===== Material provided
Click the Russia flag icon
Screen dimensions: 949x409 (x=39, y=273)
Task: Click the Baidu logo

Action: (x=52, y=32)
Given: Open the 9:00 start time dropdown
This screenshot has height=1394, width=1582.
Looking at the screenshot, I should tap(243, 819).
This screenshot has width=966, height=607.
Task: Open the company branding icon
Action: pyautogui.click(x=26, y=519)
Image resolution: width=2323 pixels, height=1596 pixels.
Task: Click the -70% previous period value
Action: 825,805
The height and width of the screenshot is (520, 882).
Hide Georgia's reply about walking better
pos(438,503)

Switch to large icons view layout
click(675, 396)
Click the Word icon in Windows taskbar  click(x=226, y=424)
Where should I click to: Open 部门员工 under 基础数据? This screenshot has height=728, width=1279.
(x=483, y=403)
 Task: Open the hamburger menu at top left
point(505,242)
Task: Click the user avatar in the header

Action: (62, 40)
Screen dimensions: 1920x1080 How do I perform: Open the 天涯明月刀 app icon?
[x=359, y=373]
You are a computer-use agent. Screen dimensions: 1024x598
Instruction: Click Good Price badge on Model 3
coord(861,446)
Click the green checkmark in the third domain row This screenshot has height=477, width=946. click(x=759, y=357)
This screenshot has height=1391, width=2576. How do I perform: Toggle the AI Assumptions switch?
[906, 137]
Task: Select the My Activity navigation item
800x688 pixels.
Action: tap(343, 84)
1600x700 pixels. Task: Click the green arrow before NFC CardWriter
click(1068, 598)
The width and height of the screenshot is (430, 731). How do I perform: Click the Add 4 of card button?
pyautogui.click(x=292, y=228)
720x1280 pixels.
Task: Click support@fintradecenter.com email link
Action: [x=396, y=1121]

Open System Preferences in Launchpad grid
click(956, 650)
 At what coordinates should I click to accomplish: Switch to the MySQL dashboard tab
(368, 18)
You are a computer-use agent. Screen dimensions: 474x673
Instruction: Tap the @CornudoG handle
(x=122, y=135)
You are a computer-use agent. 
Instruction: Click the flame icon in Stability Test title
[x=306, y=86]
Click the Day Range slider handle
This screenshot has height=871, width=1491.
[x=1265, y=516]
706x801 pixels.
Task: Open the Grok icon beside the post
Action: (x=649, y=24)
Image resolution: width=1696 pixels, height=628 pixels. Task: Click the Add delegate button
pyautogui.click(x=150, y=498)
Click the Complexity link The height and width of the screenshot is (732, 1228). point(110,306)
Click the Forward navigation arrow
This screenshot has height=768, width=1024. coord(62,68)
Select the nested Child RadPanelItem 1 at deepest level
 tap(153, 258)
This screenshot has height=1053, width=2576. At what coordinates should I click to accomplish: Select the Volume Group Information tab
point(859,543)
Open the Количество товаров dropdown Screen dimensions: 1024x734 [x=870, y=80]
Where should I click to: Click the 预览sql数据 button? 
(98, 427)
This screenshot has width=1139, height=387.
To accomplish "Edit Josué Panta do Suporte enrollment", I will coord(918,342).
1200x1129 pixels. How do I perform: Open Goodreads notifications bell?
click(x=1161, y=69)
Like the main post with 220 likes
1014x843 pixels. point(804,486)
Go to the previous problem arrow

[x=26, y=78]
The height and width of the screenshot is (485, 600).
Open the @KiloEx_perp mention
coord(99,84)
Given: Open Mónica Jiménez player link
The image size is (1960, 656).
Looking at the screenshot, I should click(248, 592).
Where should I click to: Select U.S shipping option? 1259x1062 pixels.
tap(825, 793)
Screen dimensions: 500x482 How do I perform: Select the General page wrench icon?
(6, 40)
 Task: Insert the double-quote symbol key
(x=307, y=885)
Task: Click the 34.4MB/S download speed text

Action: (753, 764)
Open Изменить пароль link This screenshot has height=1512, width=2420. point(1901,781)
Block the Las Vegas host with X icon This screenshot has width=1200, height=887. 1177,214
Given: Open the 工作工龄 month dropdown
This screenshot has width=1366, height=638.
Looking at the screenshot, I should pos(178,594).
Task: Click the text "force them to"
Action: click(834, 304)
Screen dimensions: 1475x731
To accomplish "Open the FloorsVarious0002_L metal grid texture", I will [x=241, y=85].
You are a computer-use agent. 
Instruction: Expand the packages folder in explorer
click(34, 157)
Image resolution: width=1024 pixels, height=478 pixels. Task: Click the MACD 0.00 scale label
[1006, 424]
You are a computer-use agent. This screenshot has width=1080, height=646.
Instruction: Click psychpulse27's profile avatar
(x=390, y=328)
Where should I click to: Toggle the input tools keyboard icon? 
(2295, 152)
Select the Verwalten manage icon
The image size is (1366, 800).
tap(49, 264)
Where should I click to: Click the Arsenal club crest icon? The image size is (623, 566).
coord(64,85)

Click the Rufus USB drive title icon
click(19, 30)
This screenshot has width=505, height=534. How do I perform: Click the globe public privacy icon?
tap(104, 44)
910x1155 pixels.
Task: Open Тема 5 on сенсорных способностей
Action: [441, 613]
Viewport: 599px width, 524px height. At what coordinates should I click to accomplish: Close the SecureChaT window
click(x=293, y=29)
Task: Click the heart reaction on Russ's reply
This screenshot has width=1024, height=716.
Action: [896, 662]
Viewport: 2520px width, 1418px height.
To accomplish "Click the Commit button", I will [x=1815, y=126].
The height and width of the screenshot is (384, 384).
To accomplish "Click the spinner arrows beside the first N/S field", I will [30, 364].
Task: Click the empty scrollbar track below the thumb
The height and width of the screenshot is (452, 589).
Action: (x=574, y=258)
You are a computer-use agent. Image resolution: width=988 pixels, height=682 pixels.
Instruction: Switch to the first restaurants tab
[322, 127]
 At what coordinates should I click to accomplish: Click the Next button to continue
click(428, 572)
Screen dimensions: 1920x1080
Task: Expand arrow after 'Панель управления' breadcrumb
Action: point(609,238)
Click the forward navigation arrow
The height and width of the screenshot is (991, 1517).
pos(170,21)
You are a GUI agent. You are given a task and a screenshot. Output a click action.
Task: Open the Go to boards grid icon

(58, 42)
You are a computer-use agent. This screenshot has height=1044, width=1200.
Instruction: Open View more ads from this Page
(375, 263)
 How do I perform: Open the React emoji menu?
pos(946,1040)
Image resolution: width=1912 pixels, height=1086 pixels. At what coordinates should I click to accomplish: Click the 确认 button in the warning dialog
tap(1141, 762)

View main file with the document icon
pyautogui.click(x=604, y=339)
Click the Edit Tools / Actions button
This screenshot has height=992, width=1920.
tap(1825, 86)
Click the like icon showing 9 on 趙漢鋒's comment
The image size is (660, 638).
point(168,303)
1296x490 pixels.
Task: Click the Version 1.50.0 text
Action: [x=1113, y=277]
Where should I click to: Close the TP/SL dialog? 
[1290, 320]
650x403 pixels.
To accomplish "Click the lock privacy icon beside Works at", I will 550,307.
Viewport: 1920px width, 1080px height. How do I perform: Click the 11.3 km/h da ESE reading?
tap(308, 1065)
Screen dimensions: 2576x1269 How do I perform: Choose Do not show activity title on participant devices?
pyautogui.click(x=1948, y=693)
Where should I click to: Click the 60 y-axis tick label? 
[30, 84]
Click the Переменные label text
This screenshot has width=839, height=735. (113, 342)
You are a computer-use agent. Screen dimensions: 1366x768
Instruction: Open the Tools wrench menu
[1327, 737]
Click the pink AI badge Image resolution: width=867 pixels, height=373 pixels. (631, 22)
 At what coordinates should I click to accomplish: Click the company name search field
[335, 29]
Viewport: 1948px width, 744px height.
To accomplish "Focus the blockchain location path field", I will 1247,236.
==========
## Exercise prompt
Rewrite all the records above with every "Instruction" swapped for "Goal", keeping everything else the same.

## Answer to this task
Click the Russia flag icon
Screen dimensions: 949x409 (x=39, y=273)
Task: Click the Baidu logo

Action: (x=52, y=32)
Given: Open the 9:00 start time dropdown
This screenshot has height=1394, width=1582.
Looking at the screenshot, I should tap(243, 819).
This screenshot has width=966, height=607.
Task: Open the company branding icon
Action: pyautogui.click(x=26, y=519)
Image resolution: width=2323 pixels, height=1596 pixels.
Task: Click the -70% previous period value
Action: 825,805
The height and width of the screenshot is (520, 882).
Hide Georgia's reply about walking better
pos(438,503)

Switch to large icons view layout
click(675, 396)
Click the Word icon in Windows taskbar  click(x=226, y=424)
Where should I click to: Open 部门员工 under 基础数据? This screenshot has height=728, width=1279.
(x=483, y=403)
 Task: Open the hamburger menu at top left
point(505,242)
Task: Click the user avatar in the header

Action: (62, 40)
Screen dimensions: 1920x1080 How do I perform: Open the 天涯明月刀 app icon?
[x=359, y=373]
You are a computer-use agent. Screen dimensions: 1024x598
Goal: Click Good Price badge on Model 3
coord(861,446)
Click the green checkmark in the third domain row This screenshot has height=477, width=946. click(x=759, y=357)
This screenshot has height=1391, width=2576. How do I perform: Toggle the AI Assumptions switch?
[906, 137]
Task: Select the My Activity navigation item
800x688 pixels.
Action: tap(343, 84)
1600x700 pixels. Task: Click the green arrow before NFC CardWriter
click(1068, 598)
The width and height of the screenshot is (430, 731). How do I perform: Click the Add 4 of card button?
pyautogui.click(x=292, y=228)
720x1280 pixels.
Task: Click support@fintradecenter.com email link
Action: [x=396, y=1121]

Open System Preferences in Launchpad grid
click(956, 650)
 At what coordinates should I click to accomplish: Switch to the MySQL dashboard tab
(368, 18)
You are a computer-use agent. Screen dimensions: 474x673
Goal: Tap the @CornudoG handle
(x=122, y=135)
You are a computer-use agent. 
Goal: Click the flame icon in Stability Test title
[x=306, y=86]
Click the Day Range slider handle
This screenshot has height=871, width=1491.
[x=1265, y=516]
706x801 pixels.
Task: Open the Grok icon beside the post
Action: (x=649, y=24)
Image resolution: width=1696 pixels, height=628 pixels. Task: Click the Add delegate button
pyautogui.click(x=150, y=498)
Click the Complexity link The height and width of the screenshot is (732, 1228). point(110,306)
Click the Forward navigation arrow
This screenshot has height=768, width=1024. coord(62,68)
Select the nested Child RadPanelItem 1 at deepest level
 tap(153, 258)
This screenshot has height=1053, width=2576. At what coordinates should I click to accomplish: Select the Volume Group Information tab
point(859,543)
Open the Количество товаров dropdown Screen dimensions: 1024x734 [x=870, y=80]
Where should I click to: Click the 预览sql数据 button? 
(98, 427)
This screenshot has width=1139, height=387.
To accomplish "Edit Josué Panta do Suporte enrollment", I will coord(918,342).
1200x1129 pixels. How do I perform: Open Goodreads notifications bell?
click(x=1161, y=69)
Like the main post with 220 likes
1014x843 pixels. point(804,486)
Go to the previous problem arrow

[x=26, y=78]
The height and width of the screenshot is (485, 600).
Open the @KiloEx_perp mention
coord(99,84)
Given: Open Mónica Jiménez player link
The image size is (1960, 656).
Looking at the screenshot, I should click(248, 592).
Where should I click to: Select U.S shipping option? 1259x1062 pixels.
tap(825, 793)
Screen dimensions: 500x482 How do I perform: Select the General page wrench icon?
(6, 40)
 Task: Insert the double-quote symbol key
(x=307, y=885)
Task: Click the 34.4MB/S download speed text

Action: (753, 764)
Open Изменить пароль link This screenshot has height=1512, width=2420. point(1901,781)
Block the Las Vegas host with X icon This screenshot has width=1200, height=887. 1177,214
Given: Open the 工作工龄 month dropdown
This screenshot has width=1366, height=638.
Looking at the screenshot, I should pos(178,594).
Task: Click the text "force them to"
Action: click(834, 304)
Screen dimensions: 1475x731
To accomplish "Open the FloorsVarious0002_L metal grid texture", I will [x=241, y=85].
You are a computer-use agent. 
Goal: Expand the packages folder in explorer
click(34, 157)
Image resolution: width=1024 pixels, height=478 pixels. Task: Click the MACD 0.00 scale label
[1006, 424]
You are a computer-use agent. This screenshot has width=1080, height=646.
Goal: Click psychpulse27's profile avatar
(x=390, y=328)
Where should I click to: Toggle the input tools keyboard icon? 
(2295, 152)
Select the Verwalten manage icon
The image size is (1366, 800).
tap(49, 264)
Where should I click to: Click the Arsenal club crest icon? The image size is (623, 566).
coord(64,85)

Click the Rufus USB drive title icon
click(19, 30)
This screenshot has width=505, height=534. How do I perform: Click the globe public privacy icon?
tap(104, 44)
910x1155 pixels.
Task: Open Тема 5 on сенсорных способностей
Action: [441, 613]
Viewport: 599px width, 524px height. At what coordinates should I click to accomplish: Close the SecureChaT window
click(x=293, y=29)
Task: Click the heart reaction on Russ's reply
This screenshot has width=1024, height=716.
Action: [896, 662]
Viewport: 2520px width, 1418px height.
To accomplish "Click the Commit button", I will [x=1815, y=126].
The height and width of the screenshot is (384, 384).
To accomplish "Click the spinner arrows beside the first N/S field", I will [30, 364].
Task: Click the empty scrollbar track below the thumb
The height and width of the screenshot is (452, 589).
Action: (x=574, y=258)
You are a computer-use agent. Image resolution: width=988 pixels, height=682 pixels.
Goal: Switch to the first restaurants tab
[322, 127]
 At what coordinates should I click to accomplish: Click the Next button to continue
click(428, 572)
Screen dimensions: 1920x1080
Task: Expand arrow after 'Панель управления' breadcrumb
Action: point(609,238)
Click the forward navigation arrow
The height and width of the screenshot is (991, 1517).
pos(170,21)
You are a GUI agent. You are given a task and a screenshot. Output a click action.
Task: Open the Go to boards grid icon

(58, 42)
You are a computer-use agent. This screenshot has height=1044, width=1200.
Goal: Open View more ads from this Page
(375, 263)
 How do I perform: Open the React emoji menu?
pos(946,1040)
Image resolution: width=1912 pixels, height=1086 pixels. At what coordinates should I click to accomplish: Click the 确认 button in the warning dialog
tap(1141, 762)

View main file with the document icon
pyautogui.click(x=604, y=339)
Click the Edit Tools / Actions button
This screenshot has height=992, width=1920.
tap(1825, 86)
Click the like icon showing 9 on 趙漢鋒's comment
The image size is (660, 638).
point(168,303)
1296x490 pixels.
Task: Click the Version 1.50.0 text
Action: [x=1113, y=277]
Where should I click to: Close the TP/SL dialog? 
[1290, 320]
650x403 pixels.
To accomplish "Click the lock privacy icon beside Works at", I will 550,307.
Viewport: 1920px width, 1080px height. How do I perform: Click the 11.3 km/h da ESE reading?
tap(308, 1065)
Screen dimensions: 2576x1269 How do I perform: Choose Do not show activity title on participant devices?
pyautogui.click(x=1948, y=693)
Where should I click to: Click the 60 y-axis tick label? 
[30, 84]
Click the Переменные label text
This screenshot has width=839, height=735. (113, 342)
You are a computer-use agent. Screen dimensions: 1366x768
Goal: Open the Tools wrench menu
[1327, 737]
Click the pink AI badge Image resolution: width=867 pixels, height=373 pixels. (631, 22)
 At what coordinates should I click to accomplish: Click the company name search field
[335, 29]
Viewport: 1948px width, 744px height.
To accomplish "Focus the blockchain location path field", I will 1247,236.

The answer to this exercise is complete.